# Exercise set:
1) In the peanut allergy article, turn the paragraph beginning "The trial, according to The Guardian" into a bulleted list that keeps its main facts.
2) Put this sentence from the peanut allergy article into Spanish: "This may come as a surprise, but for children suffering from peanut allergies, the solution may end up being peanuts."

# Extract:
====

New Study Offers Possible Peanut Allergy Cure for Children

Researchers discover a reduction in sensitivity among peanut-allergic children
Staff Writer
New Study on Children with Peanut Allergies


A recent study may help provide new therapies for children suffering from peanut allergies.

This may come as a surprise, but for children suffering from peanut allergies, the solution may end up being peanuts.

A recent study published by The Lancet showed that in limited trials where children with peanut allergies were introduced to the allergen in small dosages, over time those children exhibited fewer symptoms of allergic reaction. 

The trial, according to The Guardian, consisted of children between the ages of 7 and 16, who were given small dosages of powdered peanuts mixed into their meals. After six months, 84% of the children given the peanut mixture were able to tolerate ingesting the equivalent of five peanuts without an allergic reaction, while none of the children in the control group were.

“We have been very encouraged about the results of peanut oral immunotherapy studies over the last few years, including the most recent findings published in The Lancet,” said John L. Lehr, chief executive officer of Food Allergy Research & Education, which is funding oral immunotherapy studies here in the U.S. “We need to find treatments — and ultimately, a cure—that will prevent people with food allergies from experiencing life-threatening reactions, and we are optimistic about oral immunotherapy and other  treatments currently under study. There is an urgent need for a cure, and we remain committed to investing in world-class research to identify it.”

====

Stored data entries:
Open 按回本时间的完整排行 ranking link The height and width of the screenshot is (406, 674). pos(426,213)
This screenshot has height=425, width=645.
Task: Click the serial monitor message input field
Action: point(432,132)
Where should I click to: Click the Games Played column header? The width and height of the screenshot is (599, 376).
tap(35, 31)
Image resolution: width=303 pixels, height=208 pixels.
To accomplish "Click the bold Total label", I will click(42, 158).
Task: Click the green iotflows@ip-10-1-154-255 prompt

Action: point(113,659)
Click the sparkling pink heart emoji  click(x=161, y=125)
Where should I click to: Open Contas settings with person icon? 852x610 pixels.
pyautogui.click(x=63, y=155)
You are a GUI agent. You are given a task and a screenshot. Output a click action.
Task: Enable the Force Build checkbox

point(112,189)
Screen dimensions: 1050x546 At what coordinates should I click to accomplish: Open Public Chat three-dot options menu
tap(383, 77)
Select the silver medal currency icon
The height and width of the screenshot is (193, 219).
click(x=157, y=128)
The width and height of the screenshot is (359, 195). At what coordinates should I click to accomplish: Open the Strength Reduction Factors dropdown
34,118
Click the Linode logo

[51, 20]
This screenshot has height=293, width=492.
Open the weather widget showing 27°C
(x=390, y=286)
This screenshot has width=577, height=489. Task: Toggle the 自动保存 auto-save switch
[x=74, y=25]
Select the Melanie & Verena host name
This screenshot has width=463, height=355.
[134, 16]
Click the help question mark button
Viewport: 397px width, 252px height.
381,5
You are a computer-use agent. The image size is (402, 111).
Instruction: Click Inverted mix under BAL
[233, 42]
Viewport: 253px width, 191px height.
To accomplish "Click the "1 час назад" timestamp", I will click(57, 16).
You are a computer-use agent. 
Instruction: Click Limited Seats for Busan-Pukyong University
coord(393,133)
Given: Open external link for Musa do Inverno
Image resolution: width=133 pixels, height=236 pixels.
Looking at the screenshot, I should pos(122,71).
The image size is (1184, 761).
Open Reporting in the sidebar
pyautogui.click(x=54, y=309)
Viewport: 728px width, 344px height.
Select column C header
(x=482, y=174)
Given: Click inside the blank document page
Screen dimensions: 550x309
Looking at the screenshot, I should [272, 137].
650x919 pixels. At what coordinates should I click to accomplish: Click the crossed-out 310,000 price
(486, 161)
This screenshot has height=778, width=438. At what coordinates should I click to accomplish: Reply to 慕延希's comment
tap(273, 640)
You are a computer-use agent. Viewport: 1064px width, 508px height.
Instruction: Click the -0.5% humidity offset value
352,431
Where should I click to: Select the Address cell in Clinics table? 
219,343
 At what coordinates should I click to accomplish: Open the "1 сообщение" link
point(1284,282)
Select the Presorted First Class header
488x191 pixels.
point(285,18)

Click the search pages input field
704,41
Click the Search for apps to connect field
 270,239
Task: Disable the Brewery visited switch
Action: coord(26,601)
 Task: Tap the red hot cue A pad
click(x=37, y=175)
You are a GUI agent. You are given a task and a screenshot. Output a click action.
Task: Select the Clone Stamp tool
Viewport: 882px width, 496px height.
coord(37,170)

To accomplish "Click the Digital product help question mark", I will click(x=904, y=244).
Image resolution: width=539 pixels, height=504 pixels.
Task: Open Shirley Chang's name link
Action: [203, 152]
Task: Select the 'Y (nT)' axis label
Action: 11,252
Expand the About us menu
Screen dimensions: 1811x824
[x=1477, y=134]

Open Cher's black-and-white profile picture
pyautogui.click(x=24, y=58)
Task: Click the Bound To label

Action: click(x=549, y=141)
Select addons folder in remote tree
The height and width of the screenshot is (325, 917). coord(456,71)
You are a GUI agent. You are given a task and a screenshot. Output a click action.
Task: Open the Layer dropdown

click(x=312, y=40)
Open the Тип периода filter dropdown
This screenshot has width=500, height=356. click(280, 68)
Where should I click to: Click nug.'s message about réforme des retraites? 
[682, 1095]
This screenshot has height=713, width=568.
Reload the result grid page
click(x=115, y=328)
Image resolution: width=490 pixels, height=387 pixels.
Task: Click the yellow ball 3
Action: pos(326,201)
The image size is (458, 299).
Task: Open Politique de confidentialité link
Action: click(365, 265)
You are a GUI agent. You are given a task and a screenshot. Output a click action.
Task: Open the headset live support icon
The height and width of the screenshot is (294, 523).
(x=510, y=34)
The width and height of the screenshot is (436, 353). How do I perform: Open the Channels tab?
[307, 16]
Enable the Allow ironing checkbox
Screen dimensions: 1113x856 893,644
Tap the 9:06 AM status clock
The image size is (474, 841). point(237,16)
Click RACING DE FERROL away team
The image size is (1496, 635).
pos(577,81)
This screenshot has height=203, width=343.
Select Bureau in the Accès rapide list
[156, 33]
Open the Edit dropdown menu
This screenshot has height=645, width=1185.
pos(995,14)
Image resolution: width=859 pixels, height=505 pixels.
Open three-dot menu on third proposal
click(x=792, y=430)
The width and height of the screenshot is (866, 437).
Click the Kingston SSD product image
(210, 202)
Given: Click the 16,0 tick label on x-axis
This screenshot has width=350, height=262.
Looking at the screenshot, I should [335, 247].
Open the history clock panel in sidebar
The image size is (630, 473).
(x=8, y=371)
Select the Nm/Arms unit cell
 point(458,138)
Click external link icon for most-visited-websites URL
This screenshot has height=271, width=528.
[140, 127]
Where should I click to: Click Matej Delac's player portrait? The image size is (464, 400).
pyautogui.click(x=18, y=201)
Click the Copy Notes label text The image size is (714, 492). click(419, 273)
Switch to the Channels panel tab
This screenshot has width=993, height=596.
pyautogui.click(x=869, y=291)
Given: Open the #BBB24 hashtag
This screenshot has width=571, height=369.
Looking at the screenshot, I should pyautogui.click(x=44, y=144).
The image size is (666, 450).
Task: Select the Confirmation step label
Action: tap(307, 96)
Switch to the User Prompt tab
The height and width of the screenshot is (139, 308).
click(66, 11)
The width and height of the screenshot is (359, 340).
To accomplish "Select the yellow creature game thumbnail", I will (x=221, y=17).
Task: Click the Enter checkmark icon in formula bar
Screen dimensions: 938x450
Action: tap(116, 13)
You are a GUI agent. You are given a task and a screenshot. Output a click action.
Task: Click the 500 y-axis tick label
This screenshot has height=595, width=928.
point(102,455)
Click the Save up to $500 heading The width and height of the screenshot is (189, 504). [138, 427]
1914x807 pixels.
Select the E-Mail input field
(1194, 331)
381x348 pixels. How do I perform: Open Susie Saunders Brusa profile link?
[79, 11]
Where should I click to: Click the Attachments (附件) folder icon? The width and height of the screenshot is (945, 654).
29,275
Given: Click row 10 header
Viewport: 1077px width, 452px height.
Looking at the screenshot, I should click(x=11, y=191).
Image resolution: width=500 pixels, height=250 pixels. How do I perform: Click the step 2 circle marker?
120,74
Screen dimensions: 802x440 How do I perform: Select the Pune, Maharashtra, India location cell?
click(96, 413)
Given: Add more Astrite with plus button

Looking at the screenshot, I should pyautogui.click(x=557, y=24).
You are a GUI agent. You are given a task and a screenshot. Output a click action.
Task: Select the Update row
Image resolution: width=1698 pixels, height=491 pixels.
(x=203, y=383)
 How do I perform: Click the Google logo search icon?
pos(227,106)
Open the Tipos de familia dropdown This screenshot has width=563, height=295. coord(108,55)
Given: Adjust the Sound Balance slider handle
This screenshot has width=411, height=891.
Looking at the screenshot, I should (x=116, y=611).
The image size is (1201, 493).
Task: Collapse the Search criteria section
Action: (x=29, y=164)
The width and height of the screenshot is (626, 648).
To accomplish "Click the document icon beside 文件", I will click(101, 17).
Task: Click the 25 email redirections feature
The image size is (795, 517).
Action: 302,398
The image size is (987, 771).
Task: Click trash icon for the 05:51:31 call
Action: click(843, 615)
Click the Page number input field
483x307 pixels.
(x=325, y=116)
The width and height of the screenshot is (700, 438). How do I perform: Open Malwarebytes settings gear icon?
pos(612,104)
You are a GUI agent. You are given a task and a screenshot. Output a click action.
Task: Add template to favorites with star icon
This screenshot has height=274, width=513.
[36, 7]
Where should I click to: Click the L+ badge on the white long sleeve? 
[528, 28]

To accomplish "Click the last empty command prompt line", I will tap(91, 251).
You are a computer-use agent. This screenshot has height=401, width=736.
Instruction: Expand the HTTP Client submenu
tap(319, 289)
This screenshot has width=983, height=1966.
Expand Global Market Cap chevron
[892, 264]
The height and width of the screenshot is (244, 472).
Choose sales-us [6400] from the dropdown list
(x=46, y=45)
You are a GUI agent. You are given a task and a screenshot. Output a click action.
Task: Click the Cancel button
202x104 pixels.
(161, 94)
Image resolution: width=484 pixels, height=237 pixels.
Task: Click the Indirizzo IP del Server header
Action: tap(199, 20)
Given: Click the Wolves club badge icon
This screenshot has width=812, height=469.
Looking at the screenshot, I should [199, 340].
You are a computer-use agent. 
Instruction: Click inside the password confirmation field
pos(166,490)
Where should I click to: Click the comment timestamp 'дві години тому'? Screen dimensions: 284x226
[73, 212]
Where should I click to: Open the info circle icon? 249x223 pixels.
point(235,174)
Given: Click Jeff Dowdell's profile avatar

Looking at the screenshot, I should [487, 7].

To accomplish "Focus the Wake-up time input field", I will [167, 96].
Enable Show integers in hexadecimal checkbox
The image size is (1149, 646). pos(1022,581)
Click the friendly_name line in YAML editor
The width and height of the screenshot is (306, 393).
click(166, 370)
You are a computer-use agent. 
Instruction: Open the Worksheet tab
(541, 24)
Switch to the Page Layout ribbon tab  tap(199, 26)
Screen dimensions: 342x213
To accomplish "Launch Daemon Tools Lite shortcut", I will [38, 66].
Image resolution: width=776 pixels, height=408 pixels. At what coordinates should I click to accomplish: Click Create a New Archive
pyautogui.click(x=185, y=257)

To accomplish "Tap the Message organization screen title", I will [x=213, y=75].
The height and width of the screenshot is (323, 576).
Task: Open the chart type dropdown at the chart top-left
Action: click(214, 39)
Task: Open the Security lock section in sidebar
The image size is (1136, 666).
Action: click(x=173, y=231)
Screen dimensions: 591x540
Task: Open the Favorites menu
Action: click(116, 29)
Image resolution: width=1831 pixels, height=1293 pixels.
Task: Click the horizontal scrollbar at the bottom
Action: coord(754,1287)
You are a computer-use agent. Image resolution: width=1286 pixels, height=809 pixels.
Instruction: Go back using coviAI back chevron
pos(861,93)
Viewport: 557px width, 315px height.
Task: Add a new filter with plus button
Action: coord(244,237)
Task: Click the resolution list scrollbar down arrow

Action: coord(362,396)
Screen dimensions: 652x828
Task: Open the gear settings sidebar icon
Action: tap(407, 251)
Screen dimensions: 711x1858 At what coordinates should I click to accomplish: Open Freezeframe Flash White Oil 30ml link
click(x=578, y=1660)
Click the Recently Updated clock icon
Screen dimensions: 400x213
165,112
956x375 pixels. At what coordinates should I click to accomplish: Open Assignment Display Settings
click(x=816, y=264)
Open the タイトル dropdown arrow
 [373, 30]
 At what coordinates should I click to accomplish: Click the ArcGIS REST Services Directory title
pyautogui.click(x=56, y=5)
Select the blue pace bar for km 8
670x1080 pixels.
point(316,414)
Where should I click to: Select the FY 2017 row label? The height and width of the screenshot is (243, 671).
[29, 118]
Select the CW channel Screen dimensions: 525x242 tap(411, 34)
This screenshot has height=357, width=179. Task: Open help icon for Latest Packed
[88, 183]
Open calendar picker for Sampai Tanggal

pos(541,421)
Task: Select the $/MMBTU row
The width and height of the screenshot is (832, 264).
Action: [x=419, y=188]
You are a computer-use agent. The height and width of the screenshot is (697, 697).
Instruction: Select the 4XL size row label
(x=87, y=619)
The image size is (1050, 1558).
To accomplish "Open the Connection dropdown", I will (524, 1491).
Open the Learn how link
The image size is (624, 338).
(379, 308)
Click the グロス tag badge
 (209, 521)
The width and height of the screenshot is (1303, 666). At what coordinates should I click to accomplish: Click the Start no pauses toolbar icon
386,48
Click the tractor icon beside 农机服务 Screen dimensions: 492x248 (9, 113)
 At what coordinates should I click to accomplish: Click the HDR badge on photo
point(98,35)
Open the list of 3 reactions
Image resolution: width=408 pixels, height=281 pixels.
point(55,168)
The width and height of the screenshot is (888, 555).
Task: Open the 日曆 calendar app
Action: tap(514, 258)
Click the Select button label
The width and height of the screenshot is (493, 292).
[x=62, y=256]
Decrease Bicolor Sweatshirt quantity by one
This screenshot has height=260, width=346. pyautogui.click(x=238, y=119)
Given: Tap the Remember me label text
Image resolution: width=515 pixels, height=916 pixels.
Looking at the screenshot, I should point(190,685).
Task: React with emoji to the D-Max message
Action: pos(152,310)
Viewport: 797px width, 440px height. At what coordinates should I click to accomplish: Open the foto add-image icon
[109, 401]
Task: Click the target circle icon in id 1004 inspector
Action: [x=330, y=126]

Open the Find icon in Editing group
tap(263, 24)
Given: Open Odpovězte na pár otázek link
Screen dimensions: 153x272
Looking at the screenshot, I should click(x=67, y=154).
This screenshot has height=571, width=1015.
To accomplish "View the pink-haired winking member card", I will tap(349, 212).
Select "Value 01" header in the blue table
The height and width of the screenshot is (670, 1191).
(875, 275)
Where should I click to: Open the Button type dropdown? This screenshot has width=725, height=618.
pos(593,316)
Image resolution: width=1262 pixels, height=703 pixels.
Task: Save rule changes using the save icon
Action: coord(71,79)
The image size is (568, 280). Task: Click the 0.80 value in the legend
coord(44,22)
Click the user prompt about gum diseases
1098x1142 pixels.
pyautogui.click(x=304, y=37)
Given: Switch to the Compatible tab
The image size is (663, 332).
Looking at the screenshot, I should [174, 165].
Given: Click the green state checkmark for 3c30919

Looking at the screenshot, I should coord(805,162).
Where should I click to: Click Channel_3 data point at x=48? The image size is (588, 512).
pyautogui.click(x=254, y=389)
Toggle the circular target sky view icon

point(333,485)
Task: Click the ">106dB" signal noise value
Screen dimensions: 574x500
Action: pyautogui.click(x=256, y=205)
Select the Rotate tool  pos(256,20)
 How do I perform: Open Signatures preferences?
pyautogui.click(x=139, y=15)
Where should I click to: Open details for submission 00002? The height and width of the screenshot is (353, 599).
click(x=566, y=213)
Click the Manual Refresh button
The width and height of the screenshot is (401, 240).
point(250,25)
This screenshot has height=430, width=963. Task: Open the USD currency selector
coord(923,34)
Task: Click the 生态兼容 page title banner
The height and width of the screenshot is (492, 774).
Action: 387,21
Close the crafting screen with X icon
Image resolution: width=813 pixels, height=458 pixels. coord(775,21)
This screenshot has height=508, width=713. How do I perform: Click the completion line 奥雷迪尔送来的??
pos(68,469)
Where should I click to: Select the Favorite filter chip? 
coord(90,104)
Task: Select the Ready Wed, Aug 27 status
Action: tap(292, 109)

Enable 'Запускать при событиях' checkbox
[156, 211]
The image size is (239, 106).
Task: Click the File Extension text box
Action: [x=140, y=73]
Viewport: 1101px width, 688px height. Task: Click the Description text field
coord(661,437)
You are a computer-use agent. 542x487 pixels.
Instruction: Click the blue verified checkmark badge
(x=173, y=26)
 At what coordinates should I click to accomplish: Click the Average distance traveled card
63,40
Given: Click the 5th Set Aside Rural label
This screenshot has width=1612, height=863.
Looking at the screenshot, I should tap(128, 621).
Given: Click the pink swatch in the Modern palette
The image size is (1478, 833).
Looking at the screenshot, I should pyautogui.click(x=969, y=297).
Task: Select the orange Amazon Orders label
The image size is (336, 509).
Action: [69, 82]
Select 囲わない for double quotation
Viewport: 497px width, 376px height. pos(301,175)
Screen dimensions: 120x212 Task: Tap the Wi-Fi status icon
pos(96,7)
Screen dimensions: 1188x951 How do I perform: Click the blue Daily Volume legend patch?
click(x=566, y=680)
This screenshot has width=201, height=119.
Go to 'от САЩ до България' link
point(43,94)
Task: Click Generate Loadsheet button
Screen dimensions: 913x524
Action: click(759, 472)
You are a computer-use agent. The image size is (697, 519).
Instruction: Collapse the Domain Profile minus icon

====

# Answers for the exercise:
1)
- Source cited: The Guardian
- Participants: children ages 7 to 16
- Method: small doses of powdered peanuts mixed into their meals
- Result after six months: 84% of the children given the peanut mixture could eat the equivalent of five peanuts without an allergic reaction
- Control group: none of the children could do so

2) Esto puede resultar sorprendente, pero para los niños que sufren alergia al cacahuete, la solución podría acabar siendo los cacahuetes.